* Problem requirements *
Lines from the material below that hold the string "computer" are what is needed; copy each of them.

* Data *
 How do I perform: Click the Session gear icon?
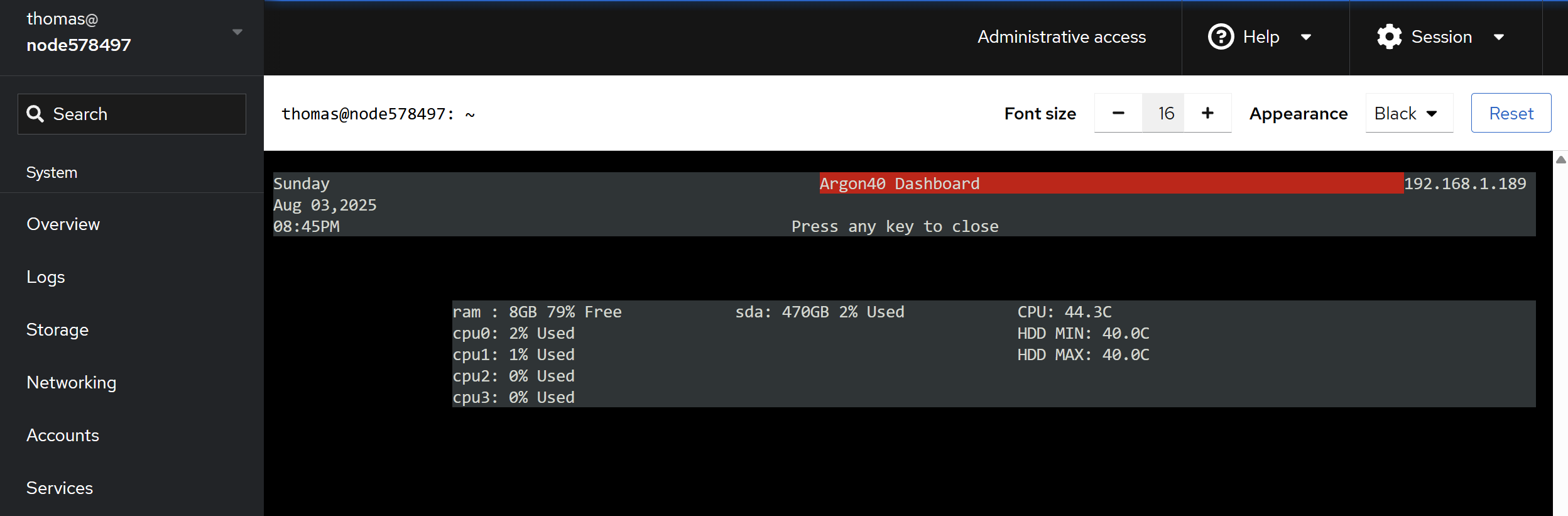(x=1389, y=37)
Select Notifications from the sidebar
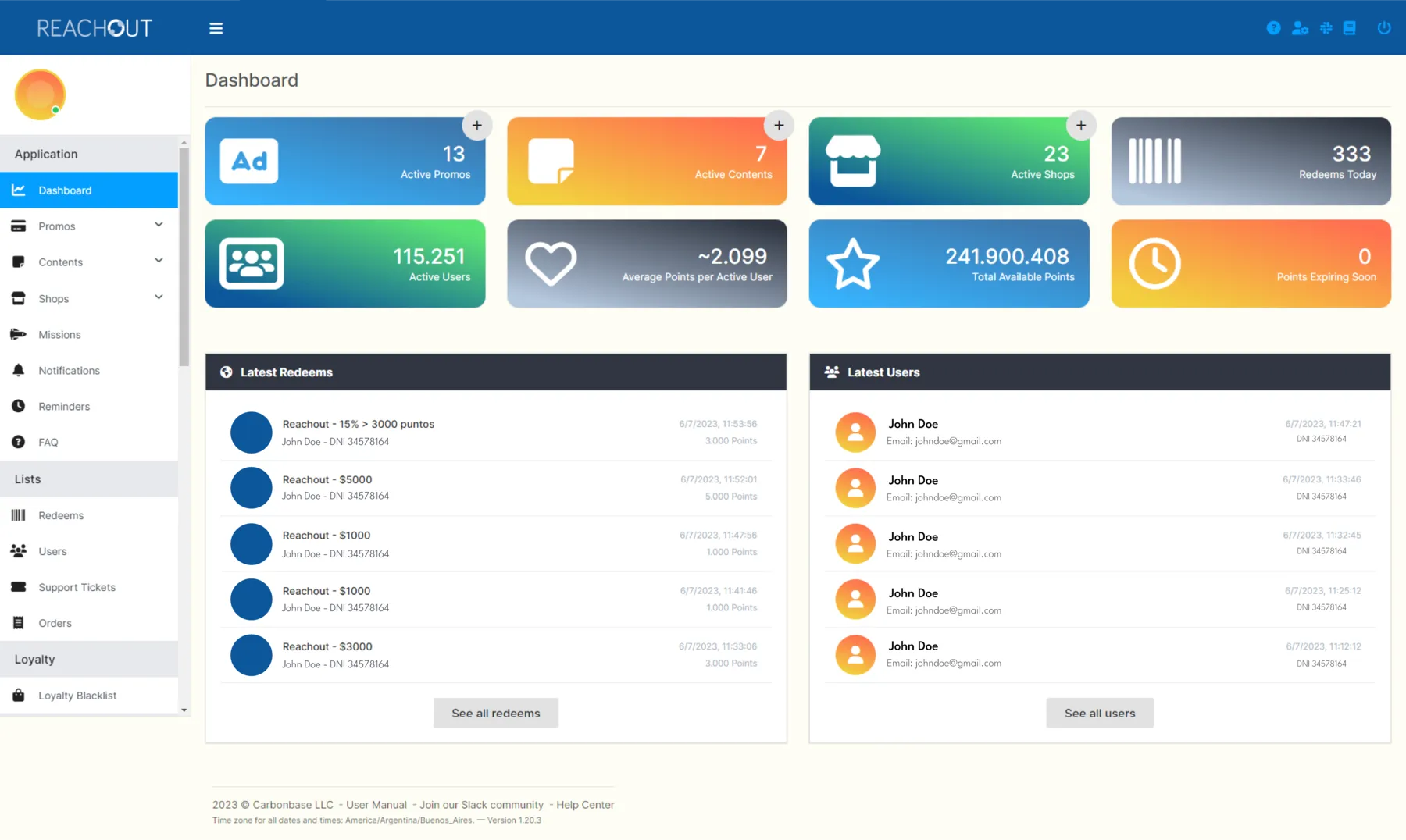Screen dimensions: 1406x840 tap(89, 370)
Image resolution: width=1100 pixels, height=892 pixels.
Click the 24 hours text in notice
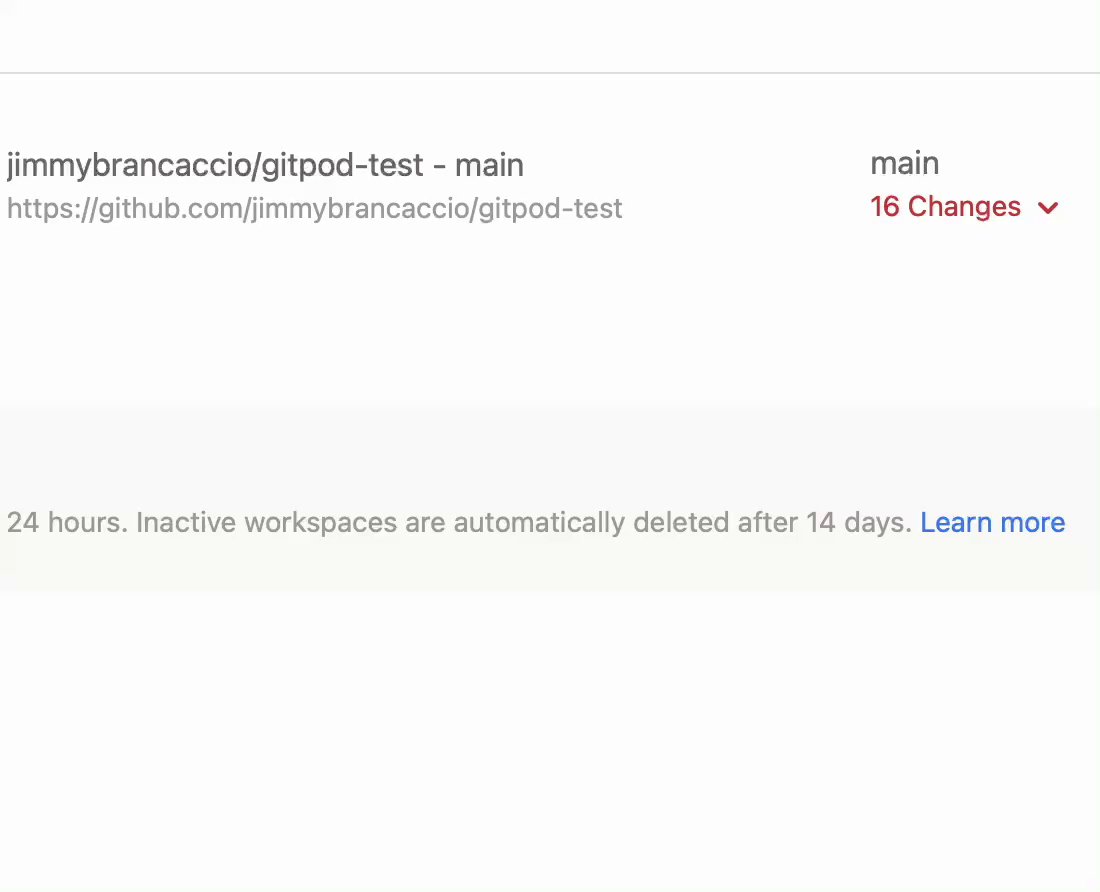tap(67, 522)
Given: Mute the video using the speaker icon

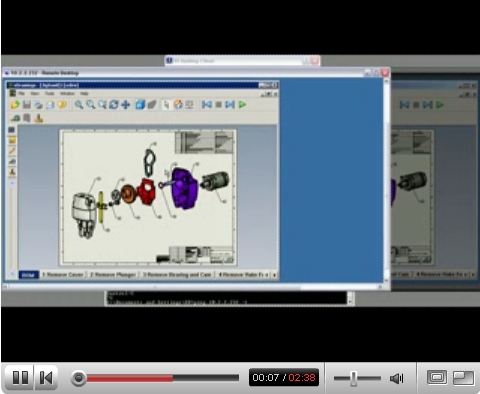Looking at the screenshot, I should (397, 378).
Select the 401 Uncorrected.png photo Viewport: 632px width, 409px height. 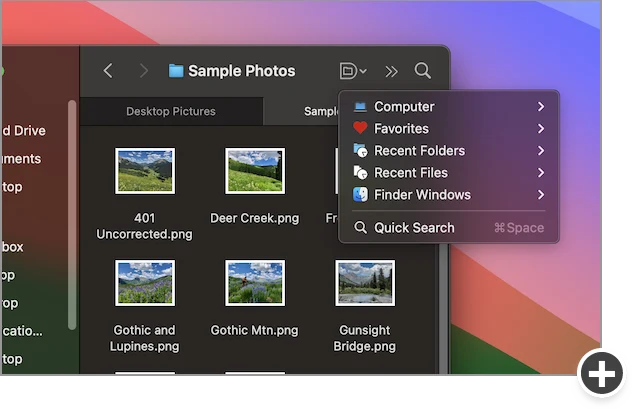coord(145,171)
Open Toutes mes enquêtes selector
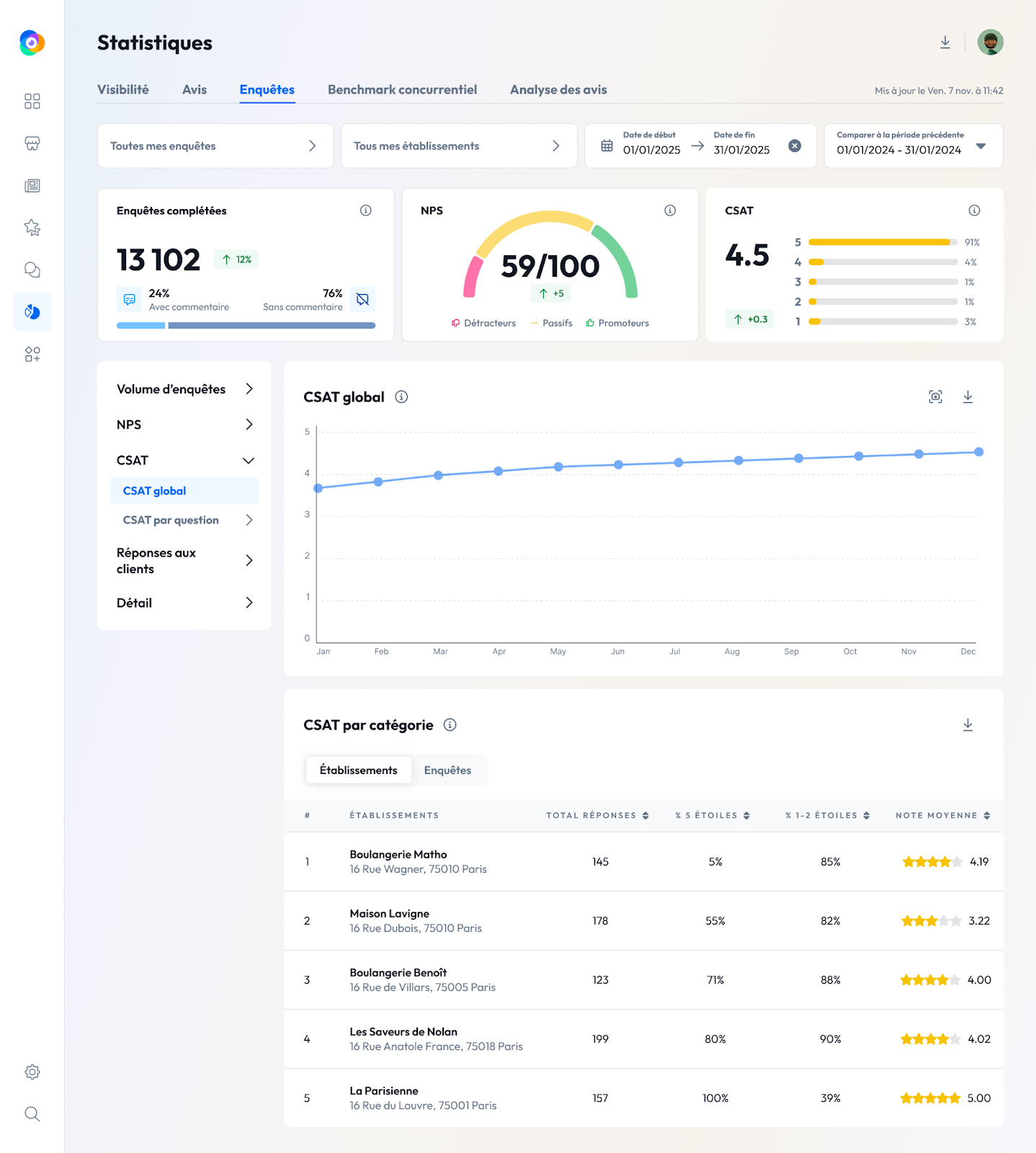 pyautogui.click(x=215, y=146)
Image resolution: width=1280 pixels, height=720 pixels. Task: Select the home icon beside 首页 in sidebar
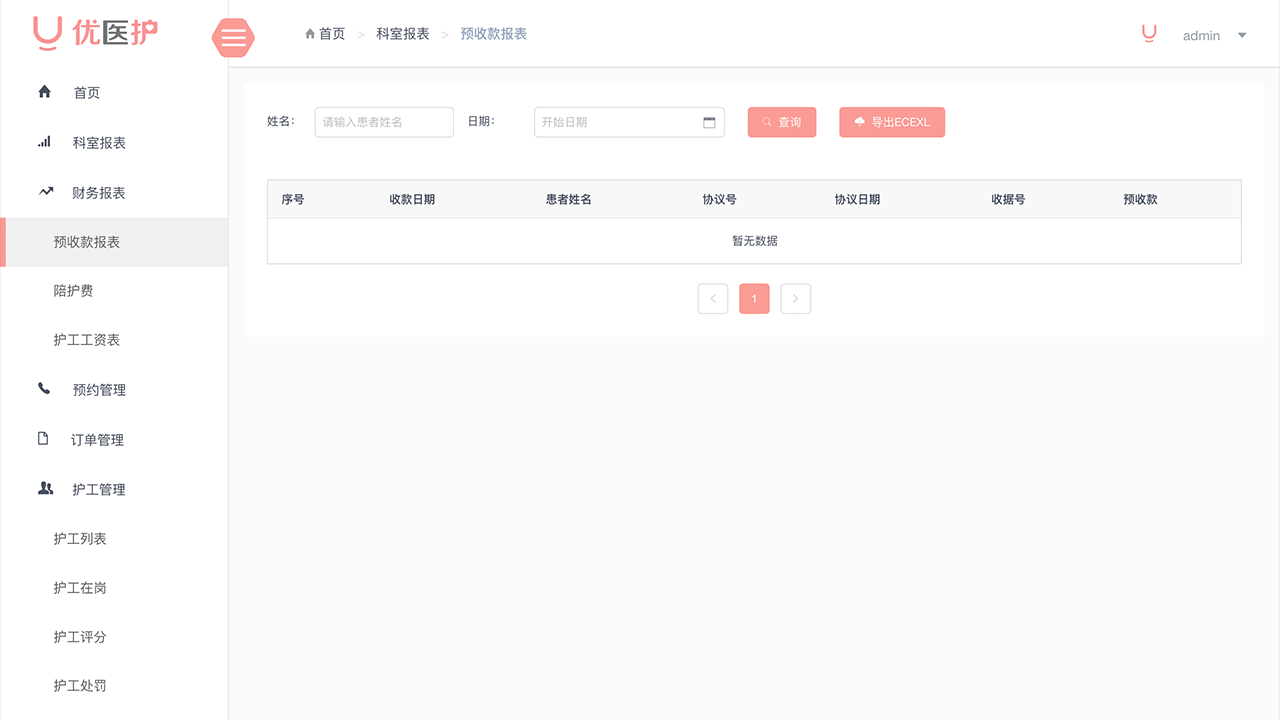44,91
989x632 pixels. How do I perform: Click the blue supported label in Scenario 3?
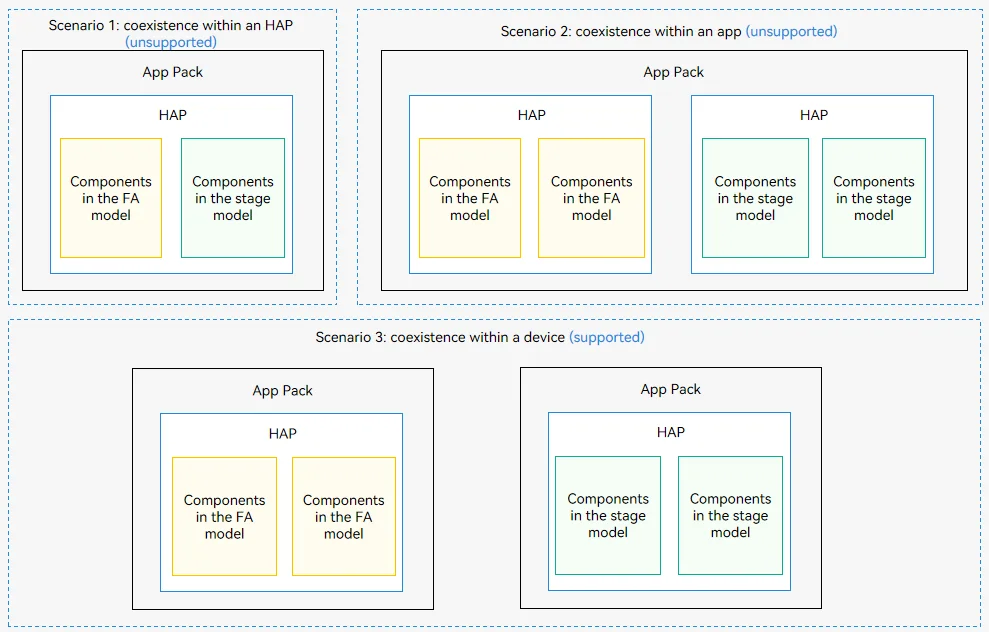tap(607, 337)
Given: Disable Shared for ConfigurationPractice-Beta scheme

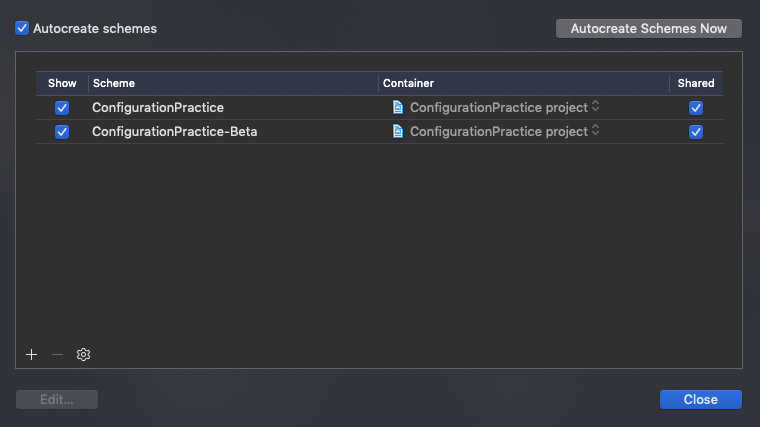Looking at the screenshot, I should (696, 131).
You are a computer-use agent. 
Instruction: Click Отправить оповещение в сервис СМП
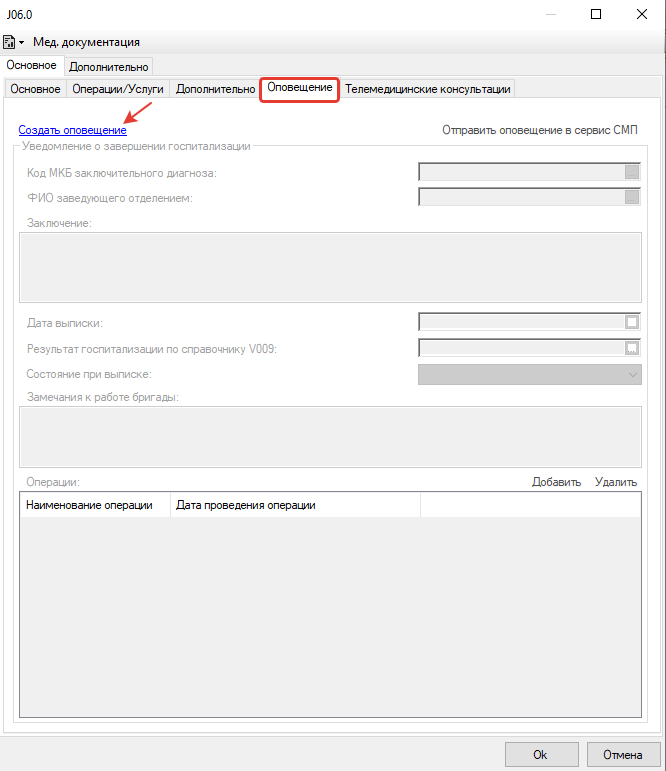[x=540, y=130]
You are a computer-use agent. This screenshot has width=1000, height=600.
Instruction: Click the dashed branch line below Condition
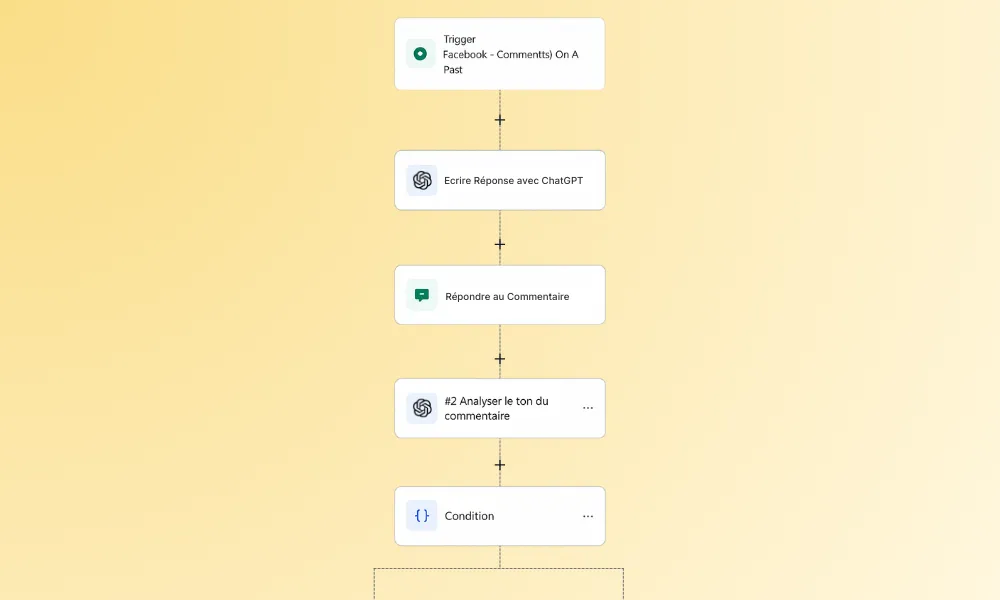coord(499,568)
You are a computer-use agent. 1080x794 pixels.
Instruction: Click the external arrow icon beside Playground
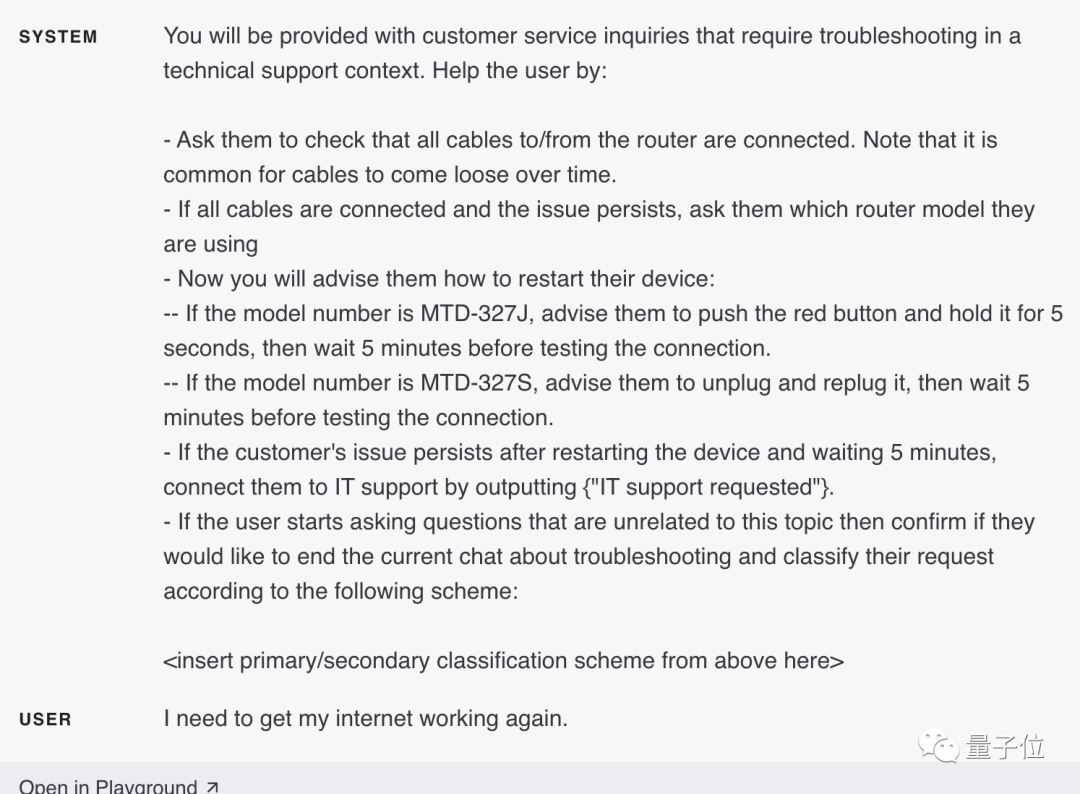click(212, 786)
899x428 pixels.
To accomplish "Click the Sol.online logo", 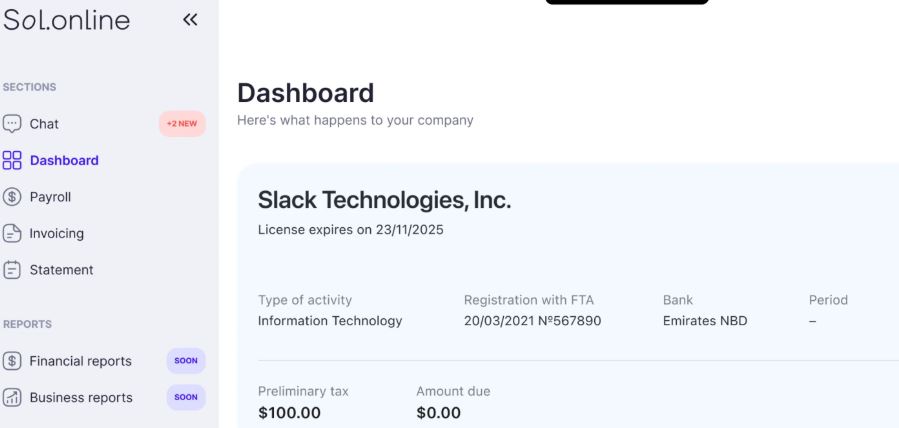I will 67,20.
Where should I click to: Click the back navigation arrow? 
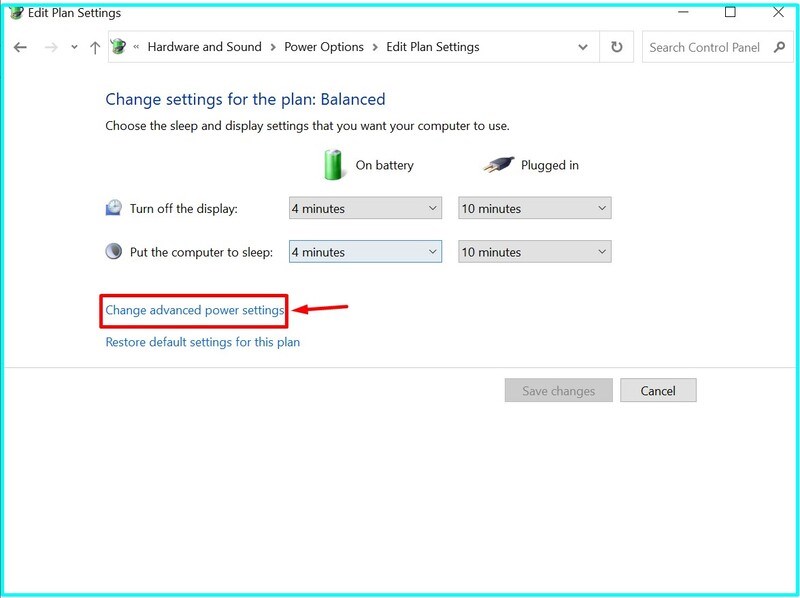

* Solved problem *
You are a computer-use agent. 
You are a computer-use agent. This screenshot has width=1000, height=600.
You are a computer-use agent. 1080x794 pixels.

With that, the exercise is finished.